AVS 47th International Symposium
    Electronics Tuesday Sessions
       Session EL+NS-TuM

Paper EL+NS-TuM5
Dissimilar Metal Electrodes with Nanometer Interelectrode Distance: Fabrication and Application to Characterizing Self-Assembled Molecular Electronic Devices

Tuesday, October 3, 2000, 9:40 am, Room 312

Session: Molecular Electronics
Presenter: M.A. Guillorn, University of Tennessee
Authors: M.A. Guillorn, University of Tennessee
I. Lee, University of Tennessee
D.W. Carr, Cornell Nanofabrication Facility
R. Tiberio, Cornell Nanofabrication Facility
E. Greenbaum, Oak Ridge National Laboratory
J. Lee, Oak Ridge National Laboratory
M.L. Simpson, Oak Ridge National Laboratory and The University of Tennessee
Correspondent: Click to Email
In order to advance the state of molecular-scale electronics research, electrode structures capable of realizing metal/molecular monolayer/metal heterojunctions have been fabricated using a variety of novel techniques that allow direct electrical contact with single molecules and small groups of molecules.
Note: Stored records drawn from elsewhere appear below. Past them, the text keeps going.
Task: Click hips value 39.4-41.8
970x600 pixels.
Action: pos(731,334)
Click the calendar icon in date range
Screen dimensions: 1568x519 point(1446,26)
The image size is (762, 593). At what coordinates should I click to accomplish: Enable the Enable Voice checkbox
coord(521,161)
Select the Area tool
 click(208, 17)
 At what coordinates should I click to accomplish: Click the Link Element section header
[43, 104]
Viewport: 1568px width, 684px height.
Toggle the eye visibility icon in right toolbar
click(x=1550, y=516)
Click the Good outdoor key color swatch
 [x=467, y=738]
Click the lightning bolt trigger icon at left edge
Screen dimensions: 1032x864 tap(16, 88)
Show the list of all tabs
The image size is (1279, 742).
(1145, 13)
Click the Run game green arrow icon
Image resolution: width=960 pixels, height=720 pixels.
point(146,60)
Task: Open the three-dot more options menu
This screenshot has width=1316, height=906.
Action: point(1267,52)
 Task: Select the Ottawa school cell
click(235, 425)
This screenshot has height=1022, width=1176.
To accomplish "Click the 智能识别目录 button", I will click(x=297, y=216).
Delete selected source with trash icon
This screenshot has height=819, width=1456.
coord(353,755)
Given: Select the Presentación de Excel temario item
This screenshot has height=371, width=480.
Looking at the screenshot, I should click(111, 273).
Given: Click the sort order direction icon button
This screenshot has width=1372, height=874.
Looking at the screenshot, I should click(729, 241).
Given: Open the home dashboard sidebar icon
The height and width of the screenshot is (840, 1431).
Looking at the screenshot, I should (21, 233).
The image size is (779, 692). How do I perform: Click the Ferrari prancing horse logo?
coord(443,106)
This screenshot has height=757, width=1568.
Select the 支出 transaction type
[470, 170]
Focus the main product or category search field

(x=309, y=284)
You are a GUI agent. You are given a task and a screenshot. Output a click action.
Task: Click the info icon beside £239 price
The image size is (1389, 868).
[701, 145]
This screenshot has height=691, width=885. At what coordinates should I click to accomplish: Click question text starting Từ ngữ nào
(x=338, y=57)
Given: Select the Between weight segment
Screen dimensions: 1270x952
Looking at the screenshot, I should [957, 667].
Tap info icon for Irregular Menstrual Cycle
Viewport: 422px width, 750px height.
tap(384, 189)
By using Au as the electrode material, thiol-based self-assembly techniques have been successfully applied to deposit organic-synthetic molecules between these electrodes, thereby permitting their electrical characterization. This is possible due to the symmetry of these molecules. Unfortunately these techniques do not lend themselves to measuring the electrical properties of asymmetric molecules. An example of this type of molecule is the Photosystem I (PSI) reaction center which is of demonstrated interest to molecular-scale electronics research. Self-assembly techniques have been developed to preferentially orient the PSI with respect to a Au substrate, however, the polar nature of this molecule inhibits the use of this technique for the formation of Au/PSI/Au heterostructures. In this paper we will discuss a flexible and reproducible process for fabricating dissimilar metal electrodes with nanometer interelectrode distance (DiMEND) using high-resolution electron beam lithography and liftoff pattern transfer. This process is capable of realizing electrode pairs with a minimum interelectrode distance of less than 6 nm. This technique provides a reproducible method for creating lateral structures well suited for the electrical characterization of asymmetric molecules for molecular-scale electronics applications. Applications of this technology to characterizing self-assembled molecular electronic devices will be presented.